For instance, with all exams, teachers will definitely gain a lot from the students, by in advance selling documents about what is going to appear on actual exam paper and selling the test paper on the exam day.

These buying-and-selling habits, peeping at answer sheets and other forms of cheating are ignored and somehow encouraged. Money the students get from their parents goes to cover their daily expenses, to the teachers, and to be saved.

At the end of month, they would be in the class and negotiate with teachers whether or not teachers can do something about their absences.

They would give teachers some of their money for eliminating absences; therefore, they need not be concerned that they could not take the tests.

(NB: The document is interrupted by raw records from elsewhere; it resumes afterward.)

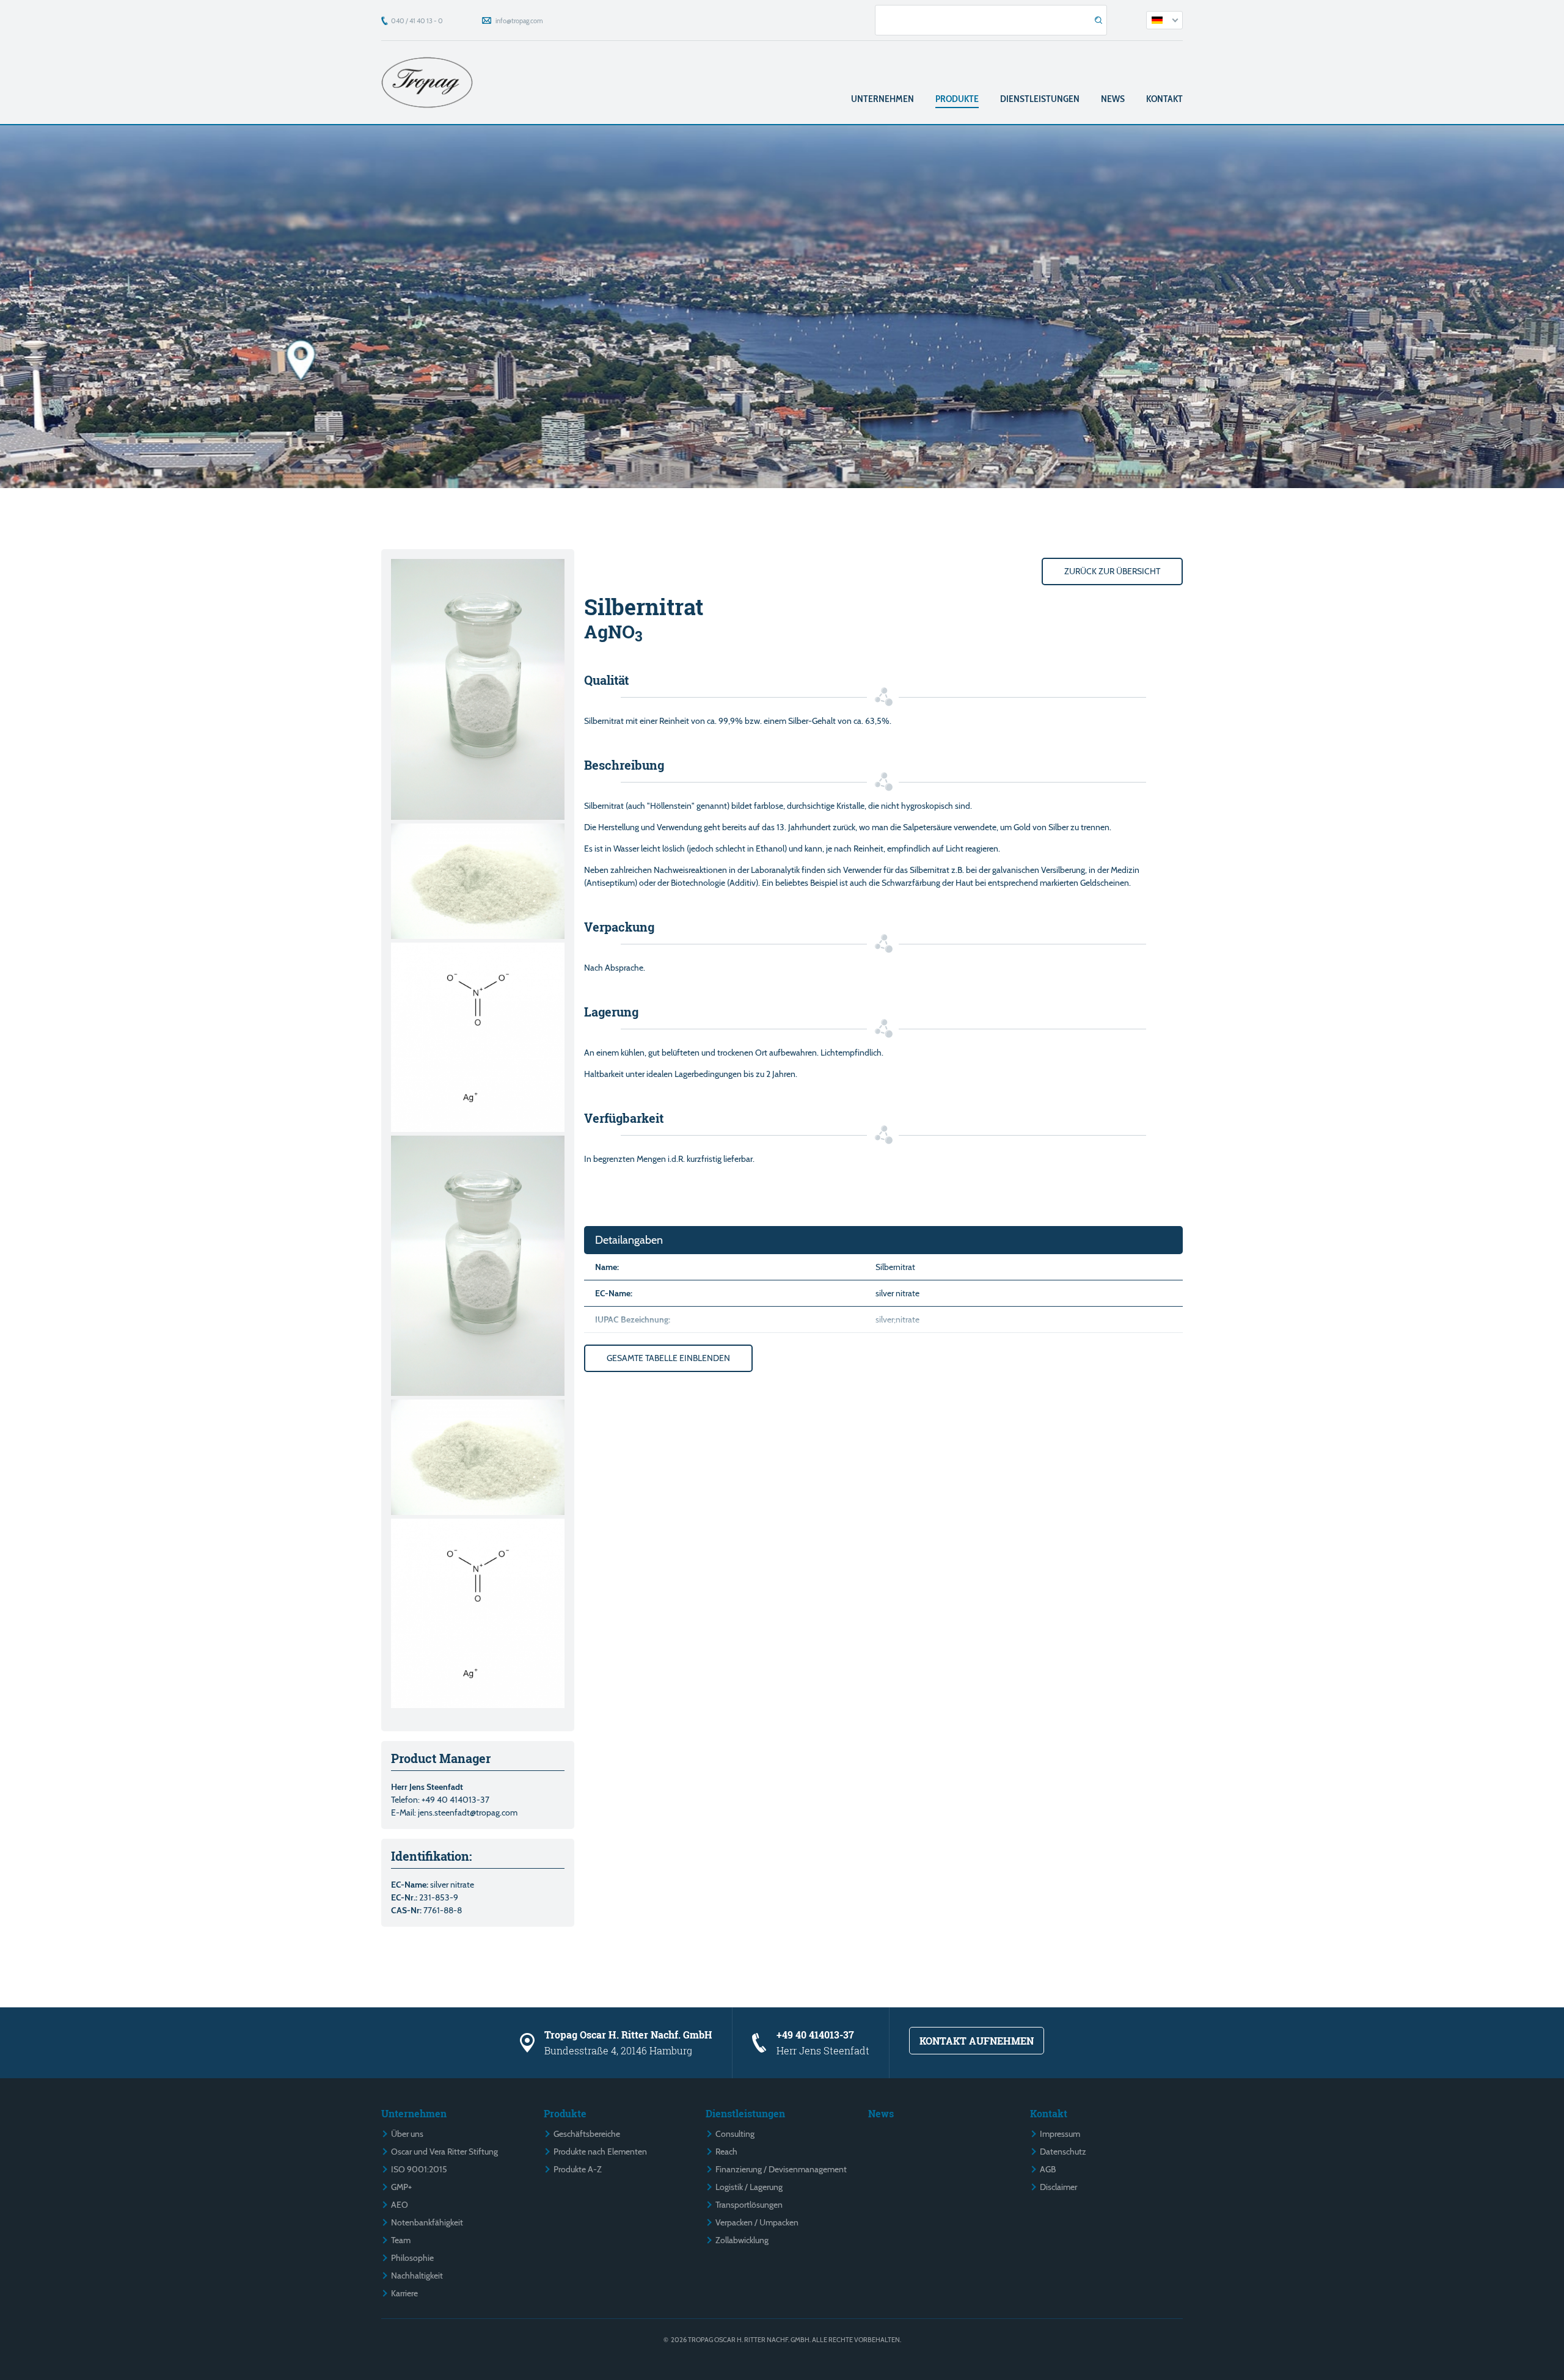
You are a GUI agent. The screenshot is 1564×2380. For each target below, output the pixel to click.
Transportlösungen (749, 2204)
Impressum (1060, 2133)
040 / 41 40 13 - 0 (417, 20)
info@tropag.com (519, 20)
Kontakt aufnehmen (976, 2040)
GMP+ (401, 2186)
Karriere (404, 2293)
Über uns (407, 2133)
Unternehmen (882, 98)
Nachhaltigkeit (417, 2275)
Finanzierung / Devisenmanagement (781, 2169)
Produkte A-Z (578, 2169)
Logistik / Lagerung (749, 2186)
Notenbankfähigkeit (427, 2222)
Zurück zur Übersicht (1112, 571)
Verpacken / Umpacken (756, 2222)
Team (401, 2240)
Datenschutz (1063, 2151)
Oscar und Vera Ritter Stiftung (444, 2151)
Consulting (735, 2133)
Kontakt (1164, 98)
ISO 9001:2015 (419, 2169)
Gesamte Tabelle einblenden (668, 1357)
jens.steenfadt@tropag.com (467, 1812)
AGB (1048, 2169)
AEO (399, 2204)
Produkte (957, 98)
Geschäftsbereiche (587, 2133)
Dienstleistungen (1040, 98)
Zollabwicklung (742, 2240)
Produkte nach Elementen (600, 2151)
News (1113, 98)
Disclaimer (1058, 2186)
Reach (726, 2151)
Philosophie (412, 2257)
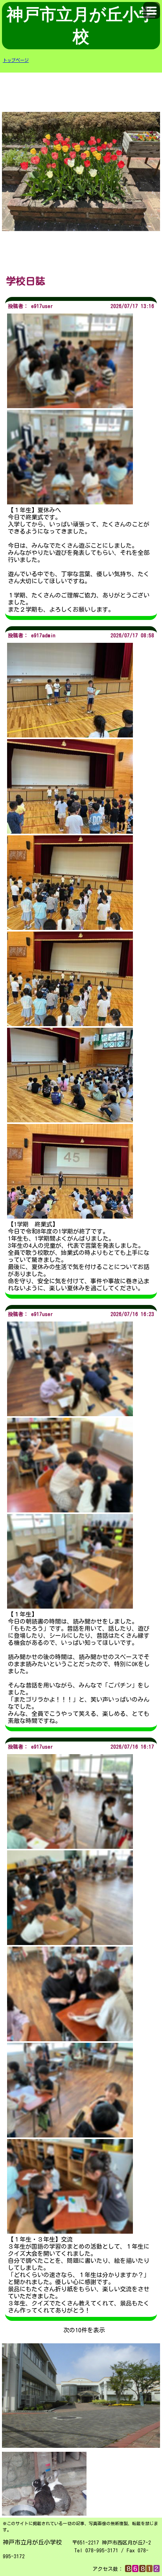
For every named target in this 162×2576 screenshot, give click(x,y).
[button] (151, 10)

Remarkably, if students want to pass the exam without testing, they can possibly do it by bribing the teacher, who will ensure doing all exams for them.

 Besides bribery in the class, loose school rules are also a major point that enables some students do anything they want in class. Students generally come late or are absent from school many times, but are not punished.

The regulations are already in place, but they do not influence them. People break regulations and are not penalised. So they feel secure after doing something wrong. It sounds as if no one really wants to abide by the rules.

Universities also have similar issues as the high schools. Some lecturers are able to teach in one university because of family connections, not due to the real education, teaching experience and pedagogy.

It is unbelievable that some schools do not care about the future of students. They care only about profit. Some students gain nothing from classes, which waste time as teachers just read through - and what can they do if they already paid money? If they complain to school directors, they will give them the cold shoulder.

 Moreover, students lack research skills. Cambodian students seldom go to the library to find important books to read when they have free time. They usually spend their time doing useless things like riding motorcycles or going to a karaoke club and so forth.

As we can see, several problems are holding back improvements to the quality of our education.

After expressing my opinion about the poor quality of education, I still believe our education will be enhanced to the standards of other countries and every student will get a proper job after graduation.

Having a higher quality of human resources can make a society run more smoothly.

I am a student - I cannot solve this problem. I can only express my feelings. All I can do just strive to study hard and be a volunteer for organisations such as AIESEC, which is the international organisation developing leadership skill and international exchange.

I succeeded in the first step in building my leadership skills recently when I became the vice president of incoming exchange in AIESEC. It has changed my entire life through the amazing international experiences. Everyone should volunteer, in any places, in order to gain experience.

If you just learn through theory without practising, it is worthless. You will forget it soon.

Practice begets success!

Hy Sovanna is a student at Pannasastra University of Cambodia. He is also vice president of incoming exchange for the international youth leadership platform AISEC.